ケアの社会:個人を支える政治

著者:ファビエンヌ・ブルジェール

風間書房( 2016-03-31 )

『ケアの倫理』(原山哲/山下りえ子訳、文庫クセジュ、白水社、2014年)の著者、ファビエンヌ・ブルジェールの新刊『ケアの社会 個人を支える政治』(原山哲/山下りえ子/阿部又一郎訳、風間書房、2016年)が邦訳された。以下はその書評を月刊『ふらんす』に書いたものを、版元の許可を得て転載する。

「脆弱な個人」の自立を守るために
書評:ファビエンヌ・ブルジェール『ケアの社会 個人を支える政治』(原山哲/山下りえ子/阿部又一郎訳、風間書房、2016年)

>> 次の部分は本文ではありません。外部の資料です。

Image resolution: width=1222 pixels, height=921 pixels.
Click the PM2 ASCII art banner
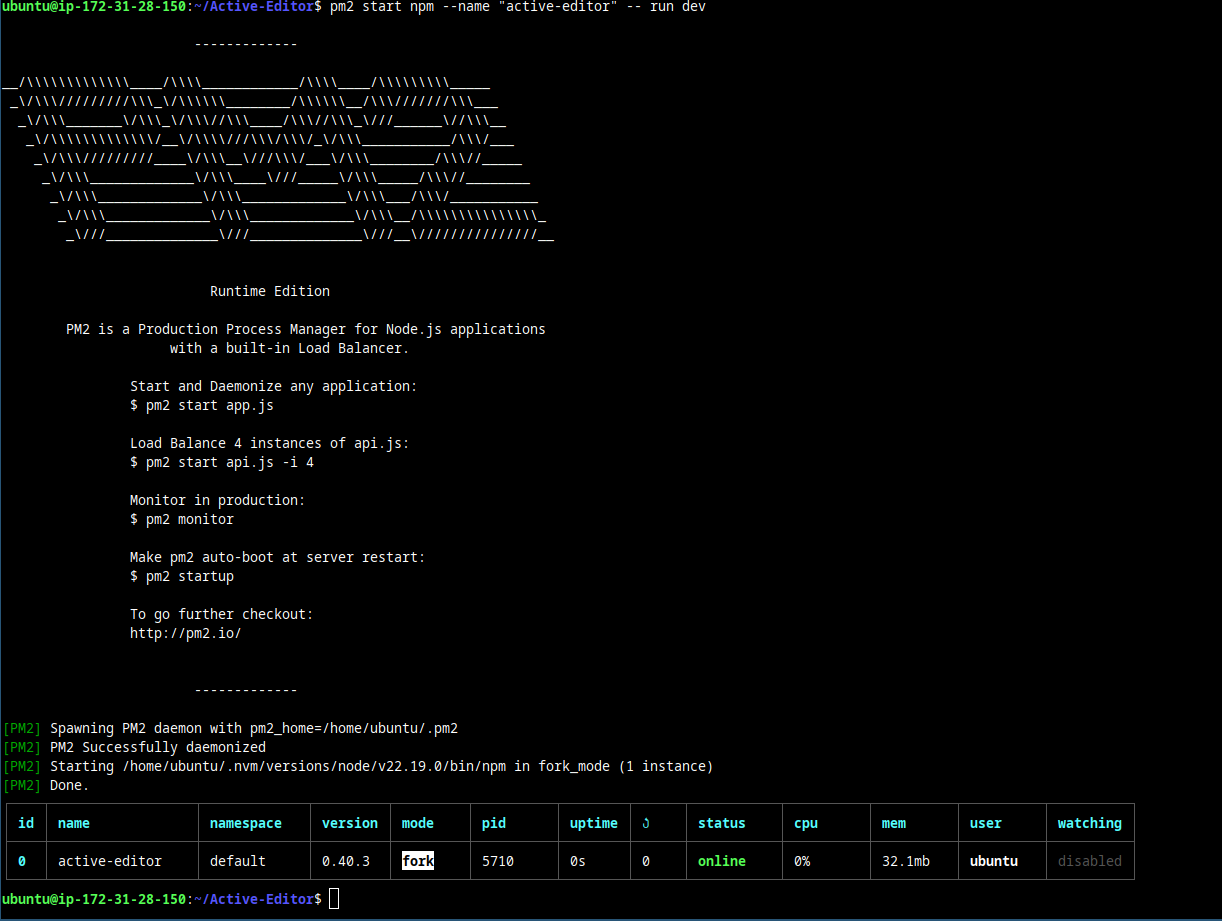pos(280,160)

 本書の原題は「個人の政治La Politique de l’individu」。「ケアの社会」はごく一部にしか出てこない。それを「ケアの社会」と題したのは訳者たちの選択である。「ケア」がマジックワードになっている昨今、その方が読者にアピールすると考えたのかもしれないが、原題に込めた意味は読み進むにつれて明らかになる。それは「個人」という理念を最大限守りながら、いかにしてネオリベ的な功利的個人主義から区別するかという問いと、著者が格闘しているからである。
『当事者主権』の共著者であるわたし自身も、この概念をネオリベ的な「自己決定」と短絡的に理解しようとする人々に抗してきた。この4月から施行された障害者差別解消法には、「差別」の禁止のみならず、「合理的な配慮」を提供する義務が書き込まれた。「配慮」を受けるからと言って、個人が自律をそこなわれる理由は何ひとつない。依存的な存在(ブルジェールはそれを「脆弱性」と呼ぶ)に適切な配慮を伴いながら、個人の自律を守るのが、「ケアの社会」の課題だからである。
 日本の保守政治家は、憲法の「個人」や「人権」すら西欧由来の個人主義によると蛇蝎のごとくいみきらうが、ブルジェールは「個人」を西欧に固有のものとは考えない。そして普遍的価値としての「個人」の理念を断固として守ろうとする。だがその個人は、もはやネオリベ的な主体ではなく、依存の網の目のもとにおかれた「ニーズの主体」なのだ。社会国家の役割とは、ネオリベ的な「レッセフェール」ではなく、脆弱な個人への配慮である。それを実現するのが、ジェンダー、人種、障害、性的指向等に対する「承認」を求める闘争である。彼女は私的所有にもとづく「第1の近代」、福祉国家の再分配にもとづく「第2の近代」と区別して、「支え」にもとづく自律的個人からなる「社会国家」を実現する「第3の近代」を構想する。本書は「個人」の再定義をめぐる社会、政治、能力等の概念の再配置を西欧哲学の系譜のなかに位置づける壮大な挑戦である。その意図のわりに、用語の説明不足や議論の粗さから読者はとりのこされる感がある。だが、少なくとも同時代の世界の各地で、依存的な個人の尊厳を守りつつ、同時に個人の自律をつらぬこうとする試みが行われていることに、読者は励まされるだろう。